Growing up in London in the 70/80s I was lucky enough to have been witness to some great musical movements. I was just a little too young for punk, but I caught its tail-end and was excited by its attitude. Then came along ‘Oi’, with its anger and power, with a voice for (and from) the working classes. It’s just a pity that some of those voices were complete cunts with racist views and fascist ideas. I believe ‘Oi’ could have been a perfect accompaniment for the 2Tone movement if it could have just adopted their ideas. There is a place for anger in music: its energy, if used correctly, can have an enormous effect. I also believe there is something powerful and efficacious about the minimalist musician that gives their message more gravitas. If U2 and Billy Bragg were to speak out on the same issue, Bono would be the first one to be told to fuck off before he even finishes, but there are many other reasons for this.
For a few years now, Sleaford Mods have been the ‘in band’, the band the ‘cool kids’ are into, and I’m sure they hated that tag. But with every release they have proven over and over again that they are not the type of band to be pandering to the latest craze, or to anything for that matter. The reasons that their messages haven’t changed much are because the landscape they write about doesn’t seem to be changing much at all, if anything it’s getting worse. But from great adversity comes great art, and as much as some may try to dumb down the stylings of Sleaford Mods, with English Tapas they have produced an album of exceptional quality. It’s exactly what’s needed right now: a shot of reality that will make you feel uncomfortable if you don’t understand it. But for those that do it’s a sigh of relief that a least someone is standing there sticking two fingers up to the establishment and life in general with a huge FUCK YOU! That may be undignified to some, but for many it’s exactly how they feel right now. And who says art has to be dignified? The definition of dignified is ‘Having or showing a composed or serious manner that is worthy of respect’… and this album is more than worthy of respect.
Kicking off with ‘Army Nights’, you get a real sense of that ‘Oi’ feel, with its raw bass line, machine gun delivery, a concomitant catchy chorus and great humour. But it’s not all blood and fire: musically, ‘Messy Anywhere’ isn’t a million miles away from Kraftwerk and ‘Cuddly’ has a great dub underbelly to it. Jason Williamson’s delivery is always a visceral, but composed, flow of conscientious humour-tinted anger throughout the diverse styles, while Andrew Fearn’s belligerent beats groove in and out of contrasting rhythmical variations of the same theme, and that is to prove a relevant soundtrack to the commentary of the world inhabited by Sleaford Mods.
I can’t think of a more relevant album for today than English Tapas.

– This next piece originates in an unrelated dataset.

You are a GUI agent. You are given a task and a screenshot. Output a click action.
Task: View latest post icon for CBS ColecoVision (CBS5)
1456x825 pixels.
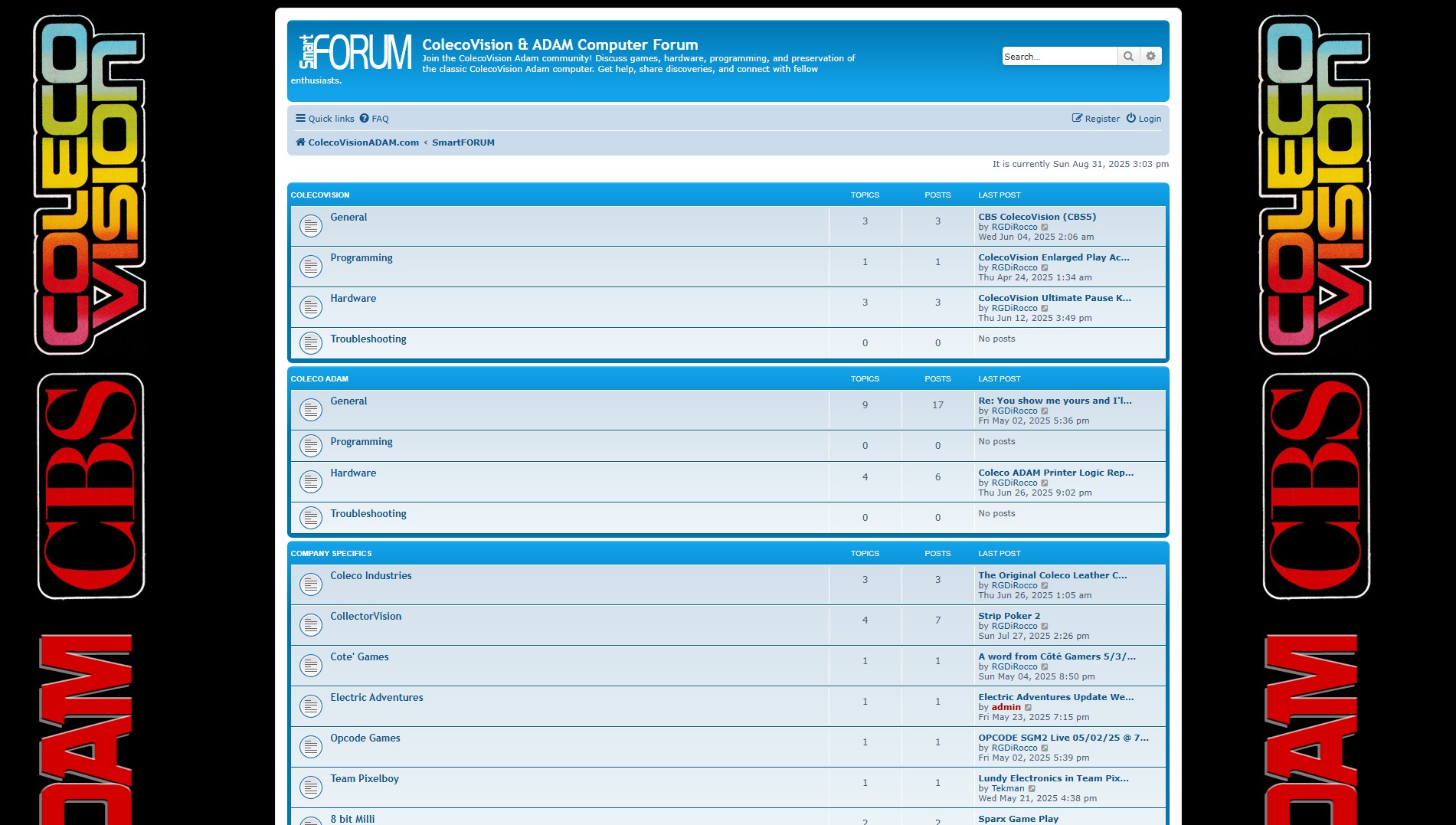pyautogui.click(x=1045, y=227)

It should be played in schools to teach today’s generation that there’s more to music and poetry than the same old sex drugs and rock n roll we unwittingly consume over and over again. As Monty Python once said “I like a nice tune, you’re forced to”, and who doesn’t? But Aristotle also said “Music directly imitates the passions or states of the soul. When one listens to music that imitates a certain passion, he becomes imbued with the same passion; and if over a long time he habitually listens to music that rouses ignoble passions, his whole character will be shaped to an ignoble form.” People are fed up with the same old shit, and right now no one is sounding quite like Sleaford Mods.